## [ACTION ITEM]
Each line from the one containing "Click Selecionar tab in Materiais panel" through the last line of the entries below is to be transcribed exactly. Nothing else belongs in the reply.
******************************
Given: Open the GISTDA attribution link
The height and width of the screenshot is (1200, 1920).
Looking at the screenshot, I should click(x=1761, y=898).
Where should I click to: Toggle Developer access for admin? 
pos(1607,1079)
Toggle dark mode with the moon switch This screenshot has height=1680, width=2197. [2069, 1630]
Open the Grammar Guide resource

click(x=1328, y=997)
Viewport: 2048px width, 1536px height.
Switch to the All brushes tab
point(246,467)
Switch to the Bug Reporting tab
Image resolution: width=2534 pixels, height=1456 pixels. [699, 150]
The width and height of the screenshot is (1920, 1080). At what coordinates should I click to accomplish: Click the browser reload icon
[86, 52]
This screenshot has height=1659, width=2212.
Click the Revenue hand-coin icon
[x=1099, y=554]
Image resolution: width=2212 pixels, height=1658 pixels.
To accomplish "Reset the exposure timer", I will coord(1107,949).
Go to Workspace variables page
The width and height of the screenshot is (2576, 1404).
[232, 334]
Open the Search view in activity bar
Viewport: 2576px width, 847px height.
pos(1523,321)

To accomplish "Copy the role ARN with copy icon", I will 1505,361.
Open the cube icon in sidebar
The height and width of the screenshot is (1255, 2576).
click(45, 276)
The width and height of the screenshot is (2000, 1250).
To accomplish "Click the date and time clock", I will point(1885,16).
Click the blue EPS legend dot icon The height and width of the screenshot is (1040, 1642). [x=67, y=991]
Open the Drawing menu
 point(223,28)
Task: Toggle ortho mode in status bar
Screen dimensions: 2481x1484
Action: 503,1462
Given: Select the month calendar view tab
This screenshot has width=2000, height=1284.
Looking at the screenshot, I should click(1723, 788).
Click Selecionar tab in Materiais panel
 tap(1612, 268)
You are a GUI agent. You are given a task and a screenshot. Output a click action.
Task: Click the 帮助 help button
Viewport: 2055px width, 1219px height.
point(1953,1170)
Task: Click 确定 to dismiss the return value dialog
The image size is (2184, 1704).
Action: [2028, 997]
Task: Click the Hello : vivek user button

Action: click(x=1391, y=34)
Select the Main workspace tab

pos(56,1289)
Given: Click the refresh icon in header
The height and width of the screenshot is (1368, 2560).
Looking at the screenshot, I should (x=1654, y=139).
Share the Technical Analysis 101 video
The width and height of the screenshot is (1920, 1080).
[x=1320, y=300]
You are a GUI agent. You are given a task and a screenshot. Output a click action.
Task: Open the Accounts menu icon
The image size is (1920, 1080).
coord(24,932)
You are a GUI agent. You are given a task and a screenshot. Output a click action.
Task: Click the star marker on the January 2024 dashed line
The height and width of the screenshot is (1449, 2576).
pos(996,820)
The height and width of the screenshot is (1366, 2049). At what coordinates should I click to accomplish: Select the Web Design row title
******************************
## [TASK OUTPUT]
Click Selecionar tab in Materiais panel
 tap(1612, 268)
You are a GUI agent. You are given a task and a screenshot. Output a click action.
Task: Click the 帮助 help button
Viewport: 2055px width, 1219px height.
point(1953,1170)
Task: Click 确定 to dismiss the return value dialog
The image size is (2184, 1704).
Action: [2028, 997]
Task: Click the Hello : vivek user button

Action: click(x=1391, y=34)
Select the Main workspace tab

pos(56,1289)
Given: Click the refresh icon in header
The height and width of the screenshot is (1368, 2560).
Looking at the screenshot, I should (x=1654, y=139).
Share the Technical Analysis 101 video
The width and height of the screenshot is (1920, 1080).
[x=1320, y=300]
You are a GUI agent. You are given a task and a screenshot. Output a click action.
Task: Open the Accounts menu icon
The image size is (1920, 1080).
coord(24,932)
You are a GUI agent. You are given a task and a screenshot. Output a click action.
Task: Click the star marker on the January 2024 dashed line
The height and width of the screenshot is (1449, 2576).
pos(996,820)
The height and width of the screenshot is (1366, 2049). At what coordinates should I click to accomplish: Select the Web Design row title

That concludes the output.